Not long ago, I submitted six poems to the Primers scheme launched by Nine Arches Press and The Poetry School. These were shortlisted and I was invited to submit twenty poems for consideration by the judges, Kathryn Maris and Jane Commane. It’s a great scheme, offering a year of mentoring and the chance to give readings at a few events. We’ll see what happens. A book of shortlisted poems will be available.
Also, my poem, ‘Labyrinth’, has been shortlisted for this year’s Live Canon International Poetry Competition. It will be performed, alongside other shortlisted poems, by the Live Canon retinue at Greenwich Theatre on the 22nd of November. Isabel Rogers, a great poet who I first met through the Live Canon comp., has also been shortlisted with her poem, ‘Boys in the Storm’.
You can read and listen to painter-poet Hugh Greasley’s ‘Water Tasting’ on the Chalk Legends website, as well as ‘Rendzinia’, and ‘Native Habitat’. All three poems will feature in our upcoming pamphlet, The Chalk Path, but ‘Water Tasting’ is a good introduction to Hugh’s work. It combines his imaginative inversions of the everyday with his talent for lyricism: painting with words.
The new poetry pamphlet I’ve been working on with Joe Franklin and Hugh Greasley has finally published. We really put a lot of work and
procrastination thought into this one. On seeing it, I’m satisfied with the result.
If you’d like a copy, let me know at firstname.lastname@example.org and I’ll post you one.
Three of my poems will appear in the winter issue of Urthona: Journal of Buddhism and the Arts. They are ‘Waiting for Al-Khidr’, ‘The Pearl’, and ‘How I Became a Prophet’.

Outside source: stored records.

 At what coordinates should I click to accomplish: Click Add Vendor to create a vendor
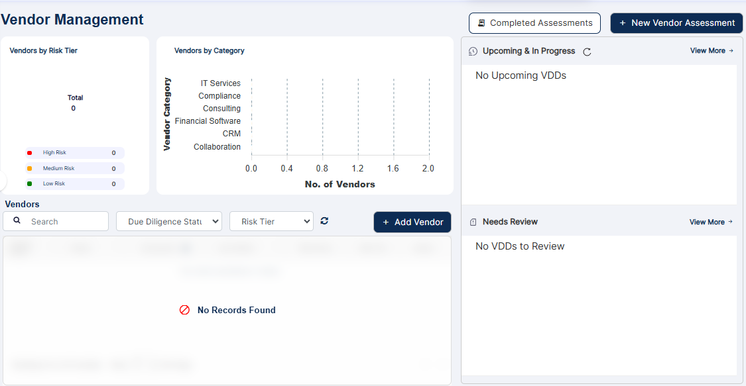click(412, 222)
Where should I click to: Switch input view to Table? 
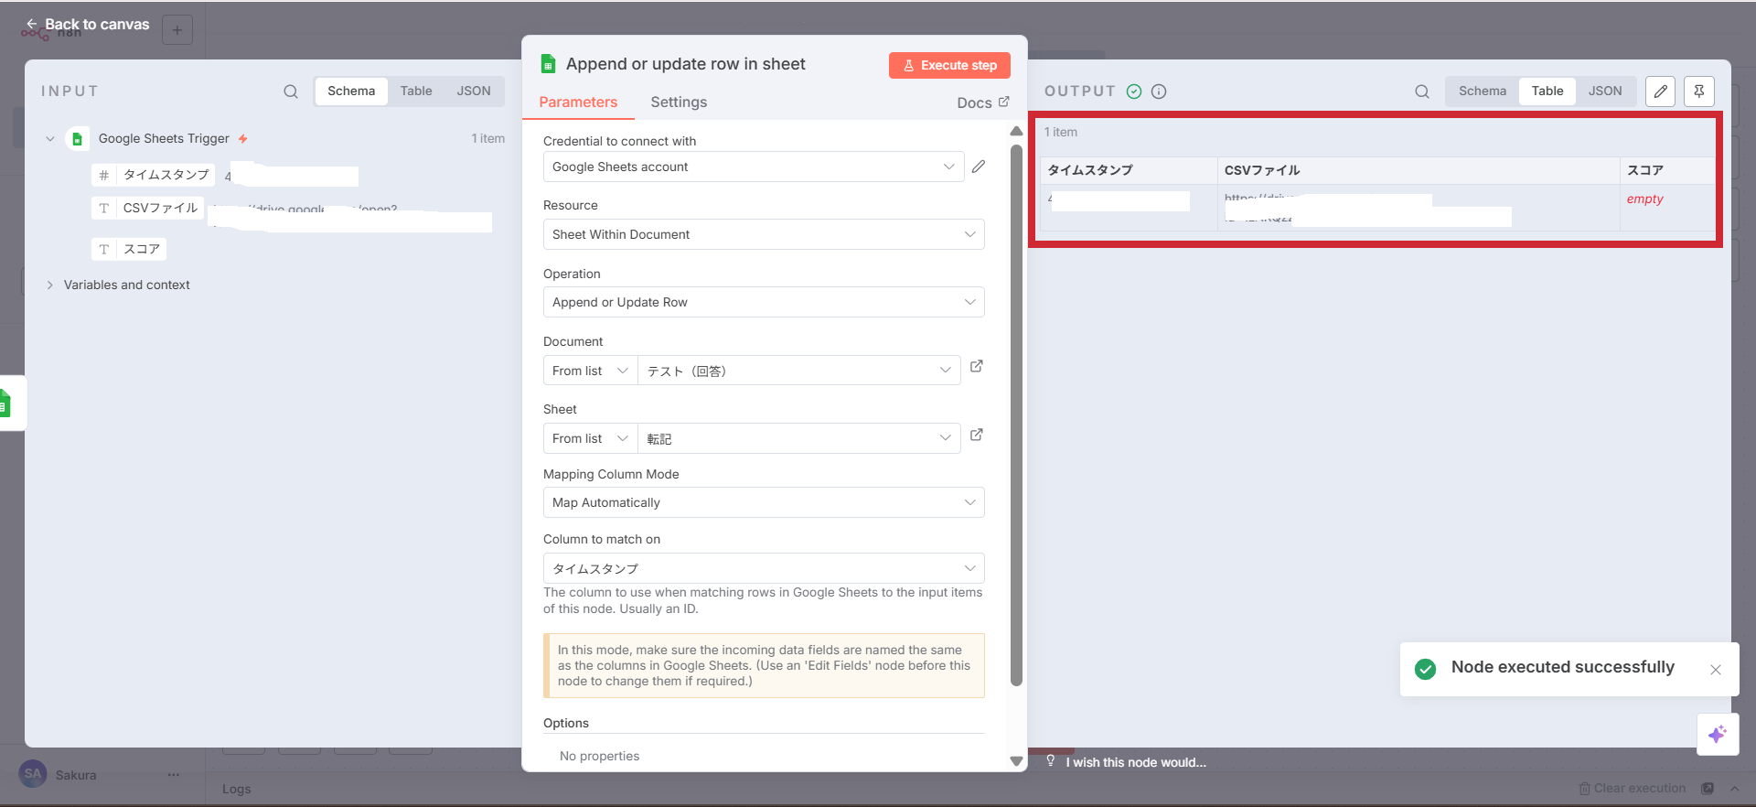tap(415, 91)

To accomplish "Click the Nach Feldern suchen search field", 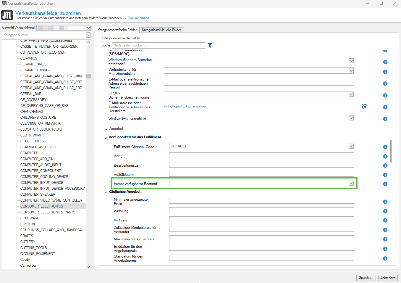I will (x=158, y=45).
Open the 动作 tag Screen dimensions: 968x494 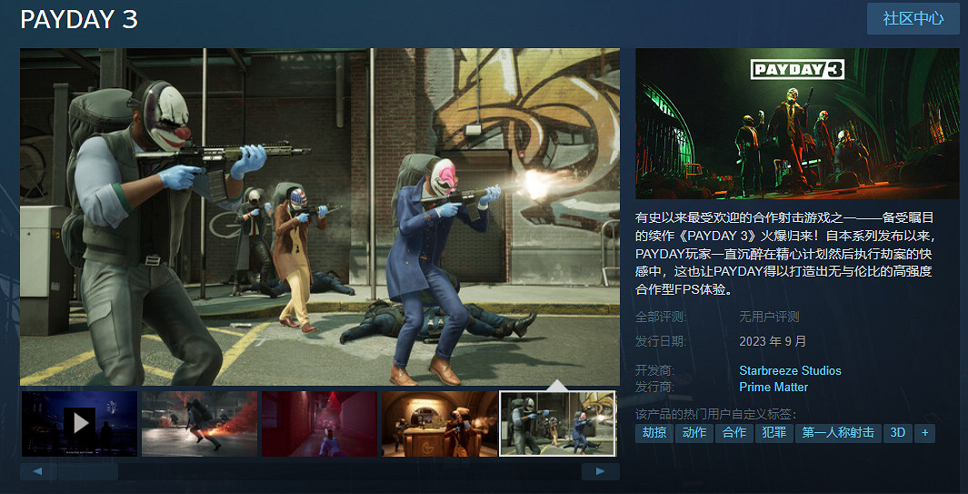[694, 433]
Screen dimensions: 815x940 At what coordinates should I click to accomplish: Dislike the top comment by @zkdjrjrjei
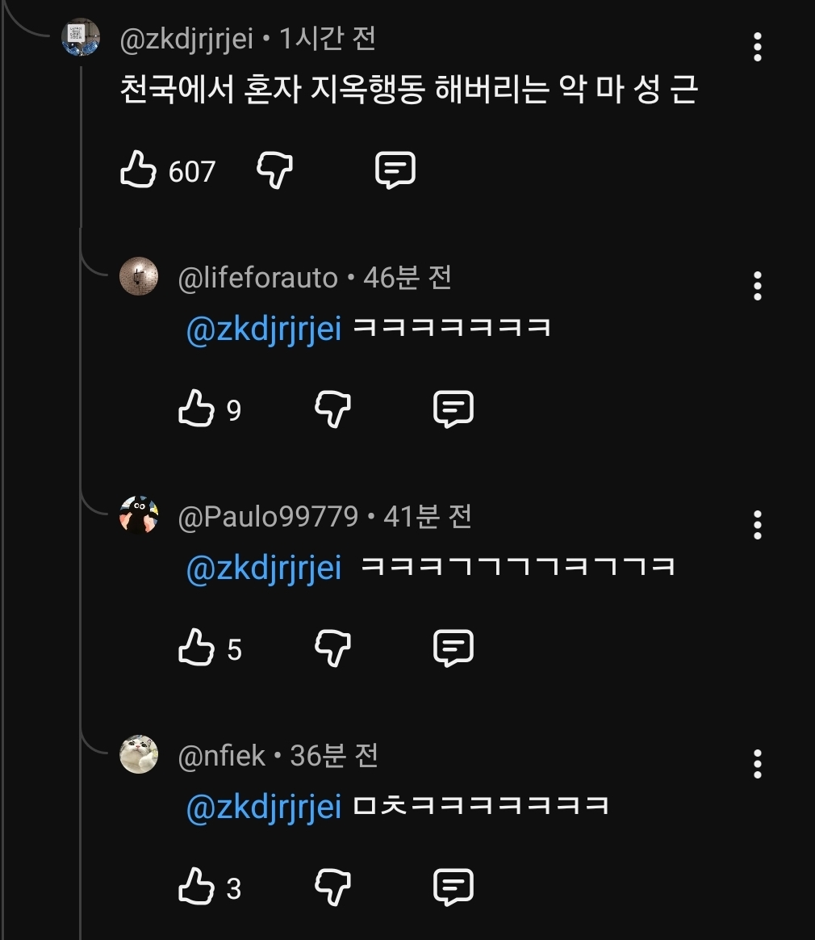click(275, 170)
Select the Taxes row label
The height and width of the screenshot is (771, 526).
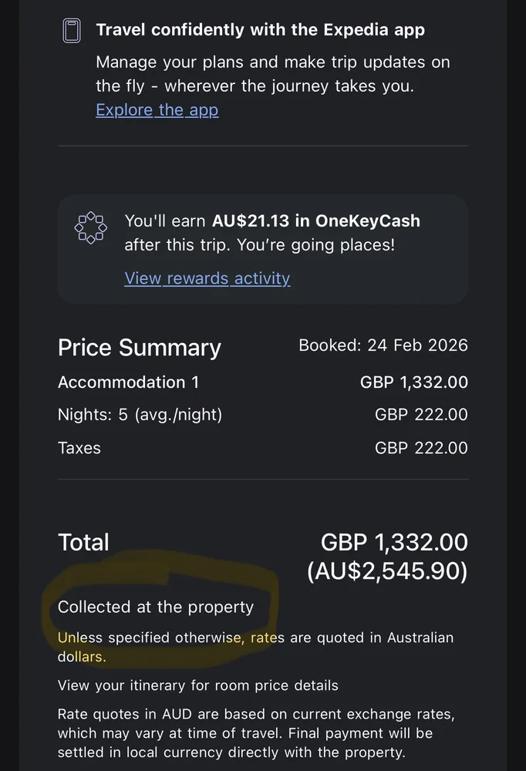pos(79,448)
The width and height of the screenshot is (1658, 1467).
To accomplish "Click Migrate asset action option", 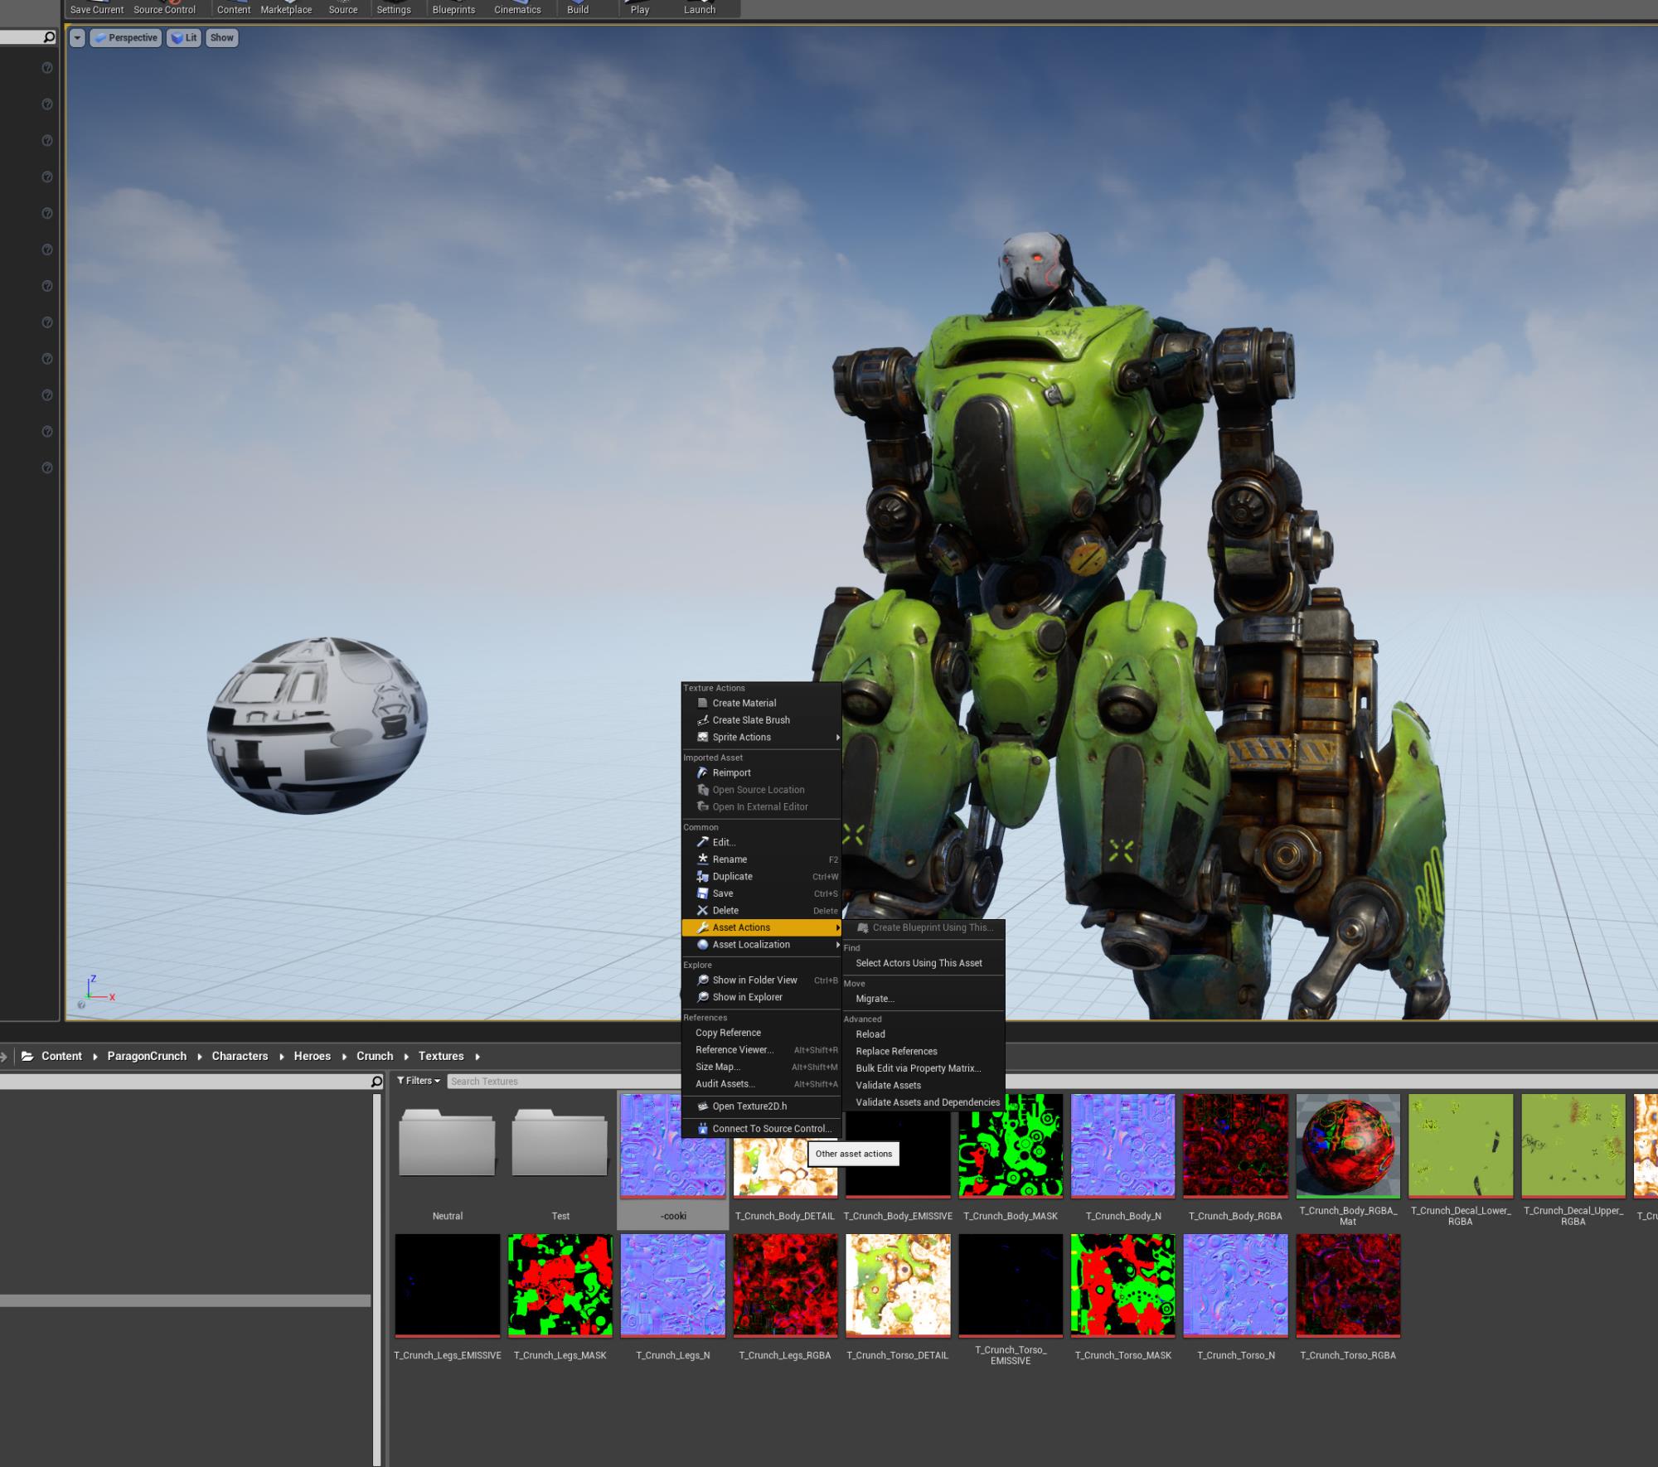I will [874, 998].
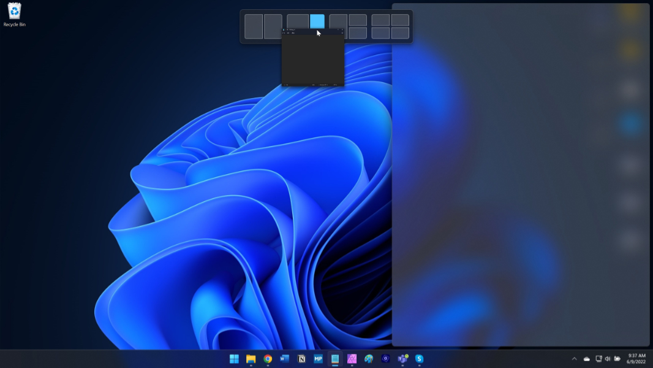This screenshot has height=368, width=653.
Task: Select the left half zone of the first snap layout
Action: [x=254, y=26]
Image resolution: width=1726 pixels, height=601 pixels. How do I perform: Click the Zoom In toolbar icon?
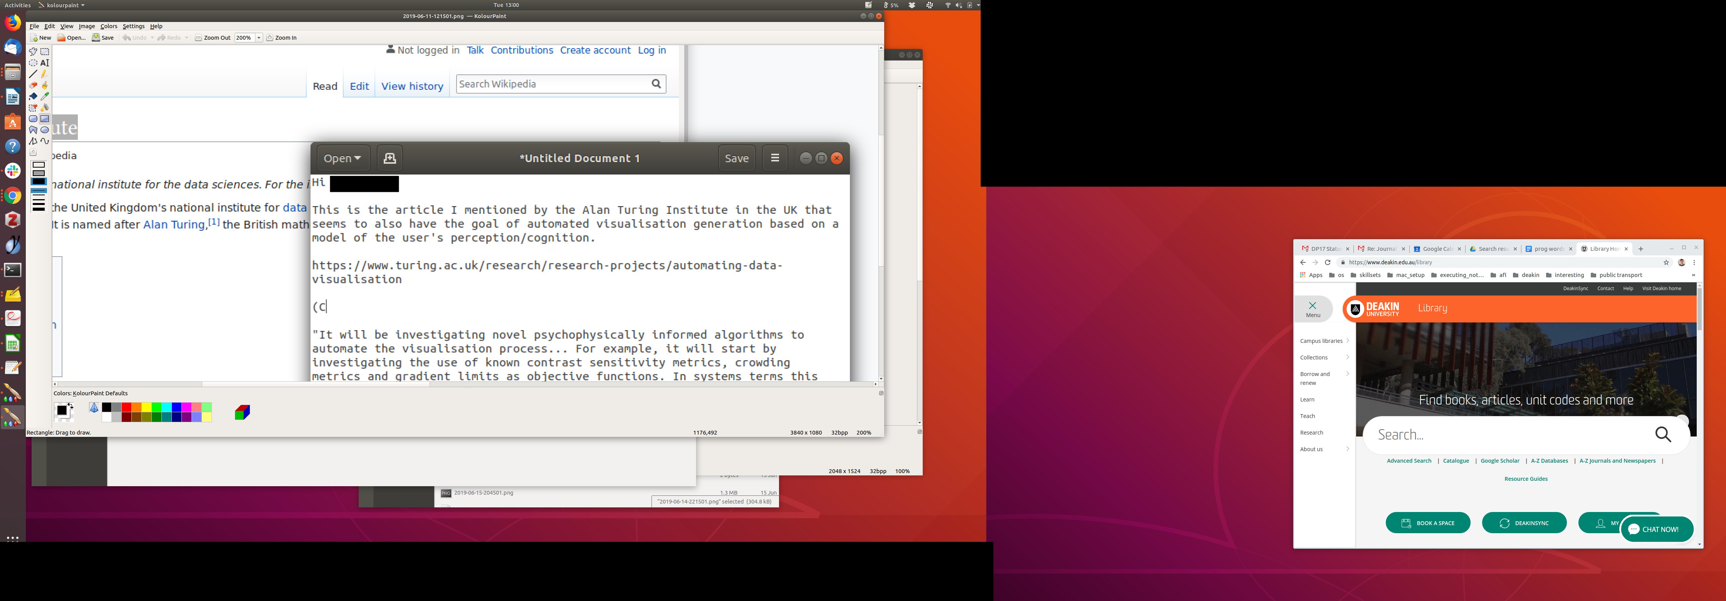coord(270,38)
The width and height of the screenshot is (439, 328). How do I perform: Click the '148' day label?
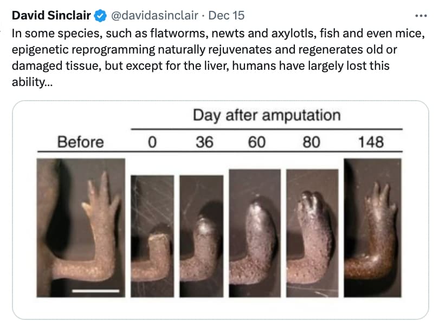371,142
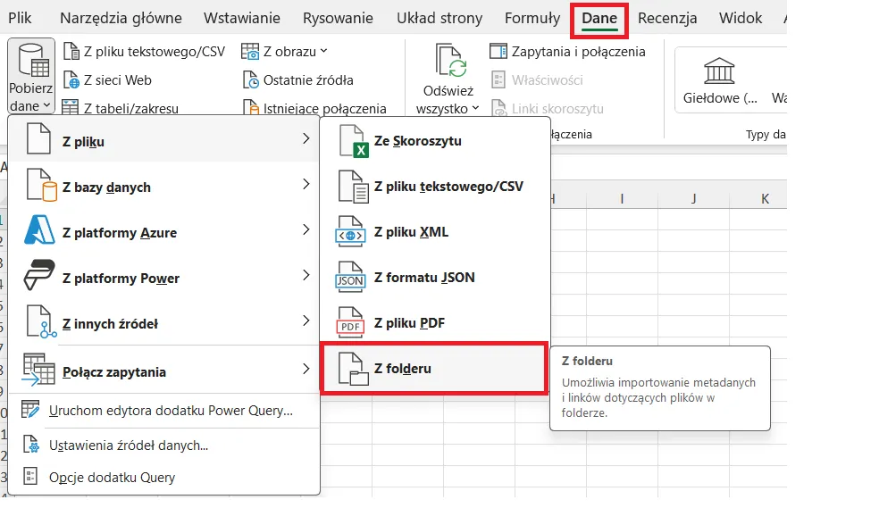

Poetry news! ‘Shigeru’s Cave’ has been shortlisted for this year’s Live Canon International Poetry Competition. It’s a series of three Italian sonnets imagining one of the fathers of modern gaming, Shigeru Miyamoto, as a kind of schoolboy hermit exploring Platonic territories. Miyamoto is (of course) the creator of the Super Mario Bros. and Legend of Zelda games. Much has been made of his formative, solitary childhood playing in woods, caves and streams in the hills behind his family’s suburban home. Shigeru himself suggests a mysterious link between these early experiences of nature and the playful, tactile exploration that characterises his game design. The poem was inspired by this article in The New Yorker.